[Supplied information — start]

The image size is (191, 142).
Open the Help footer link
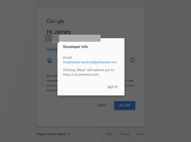tap(109, 134)
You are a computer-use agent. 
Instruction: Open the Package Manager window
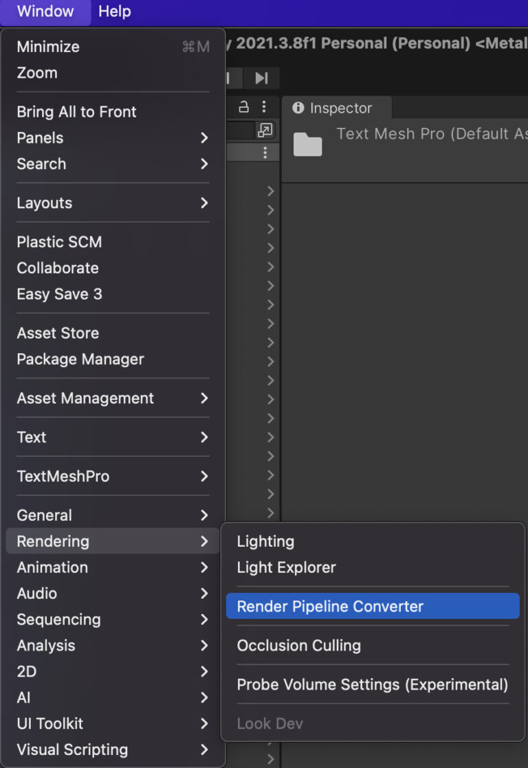pyautogui.click(x=80, y=359)
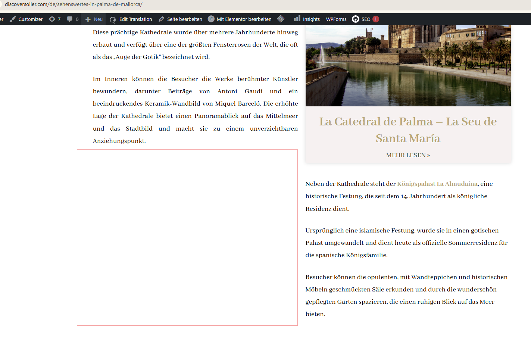This screenshot has width=531, height=337.
Task: Open the Königspalast La Almudaina link
Action: (437, 184)
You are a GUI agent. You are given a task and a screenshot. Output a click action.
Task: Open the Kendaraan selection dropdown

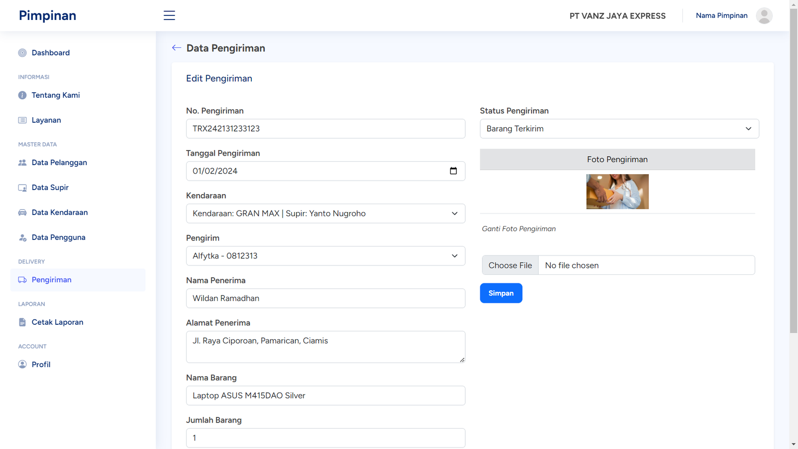(x=325, y=214)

[Supplied information — finish]

Activity
Please print the records above word for word, leaving every image out.

Response to this task
The image size is (191, 142).
Open the Help footer link
tap(109, 134)
You are a computer-use agent. 
Instruction: Open the Package Manager window
pyautogui.click(x=80, y=359)
This screenshot has width=531, height=337.
Task: Open the Königspalast La Almudaina link
Action: (437, 184)
You are a GUI agent. You are given a task and a screenshot. Output a click action.
Task: Open the Kendaraan selection dropdown

(x=325, y=214)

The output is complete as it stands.